DIRECTIONS FOR THIS TASK -> All of the data must be returned word for word.

(Collected data)

───

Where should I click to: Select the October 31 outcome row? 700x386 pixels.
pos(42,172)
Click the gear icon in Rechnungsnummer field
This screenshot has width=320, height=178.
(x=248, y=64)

───

OUTPUT OF THE EXERCISE ->
Where should I click to: Select the October 31 outcome row? 700x386 pixels.
pos(42,172)
Click the gear icon in Rechnungsnummer field
This screenshot has width=320, height=178.
(x=248, y=64)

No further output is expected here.